The model can be easily assembled from blocks in the workspace. It gets parameters from the variable workspace, but they can be entered into the properties of these blocks as fixed matrices and vectors.
Let's run this model and compare the results:
if "neural_regression_simple" ∉ getfield.(engee.get_all_models(), :name)
engee.load( "$(@__DIR__)/neural_regression_simple.engee");
end
data = engee.run( "neural_regression_simple" );
# Поскольку в модели все операции у нас матричные, нам снова приходится "разглаживать" переменную Y
plot!( data["Y"].time, vec(hcat(data["Y"].value...)), label="Блок regression_net", lw=2 )
If the structure of the diagram is identical to that of the neural network, then the results of running "from code" and "from canvas" will also be identical.
Usually, the structure of a neural network changes less frequently than the data set and the problem formulation. Therefore, it is quite possible to model the structure twice: first in code, then as graphical blocks on the canvas.
Explanation of the code¶
Let's review our short code and comment on interesting points.
We use Float32
instead of Float64
, which is the default in Julia (everything will work without it, but the Flux
library will generate a single warning).
Xs = Float32.( 0:0.0.1:10 );
` Ys = Float32.(Xs .+ 2 .* rand(length(Xs)));
The accuracy of Float32
is more than enough for neural networks, their prediction errors usually exceed the rounding error due to the coarser bit grid. Plus, execution on the GPU, when we get to it, is faster with this type of data.
The data will be fed into the loss function via an iterator. Within the dataset, there should be tuples (Tuple
) with columns of data - one column of inputs, one column of outputs. There are several other ways to feed the data, for now we will focus on the one below.
data = [(Xs', Ys')];
A neural network consists of a single element, a linear combination of inputs and weights with biases added (without an activation function, or, what is the same, with a linear activation function). We did not even surround the object Dense
with the construct Chain()
, which is usually used to create multilayer neural networks (although both ways, the network works the same way).
model = Dense( 1 => 1 )
Let's set up the Adam (Adaptive Moment Estimation) optimisation algorithm, one of the most effective optimisation algorithms in neural network training. The only parameter we pass to it is the learning rate coefficient.
opt_state = Flux.setup( Adam( learning_rate ), model_cpu )

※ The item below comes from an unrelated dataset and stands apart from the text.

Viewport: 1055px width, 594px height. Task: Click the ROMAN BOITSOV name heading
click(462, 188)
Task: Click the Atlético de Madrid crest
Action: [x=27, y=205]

** Now it's time to train the model.** We perform some number of repeated passes over the sample, compute the loss function and adjust all neural network variables in the direction of reducing the error gradient.
The loss function (loss
function) is the only place where the model is explicitly executed during training. It is usually expressed through the sum of errors on each data item (the sum of cost
functions). Here we simply use the standard mean squared error (MSE) function from the Flux library.
for i in 1:epochs
Flux.train!(model, data, opt_state) do m, x, y
Flux.mse( m(x), y )
end
end
It remains to use the trained model. We pass input data to it as a function and get output predictions.
Y_forecast = model.( X_forecast )
X_forecast = [ [x] for x in Xs ]
Conclusion¶
We needed 10 lines of code to generate data and train the neural network, and another 5 to display its predictions on a graph. Small changes will allow you to make the neural network multilayer or train it on data from XLSX table.
We have found that once trained, it is quite easy to transfer the neural network to a canvas and use it as another block in the system diagram, and even generate C code from it if the diagram is simplified enough. In this way we can provide an end-to-end process of updating the system - from data sampling to the controller.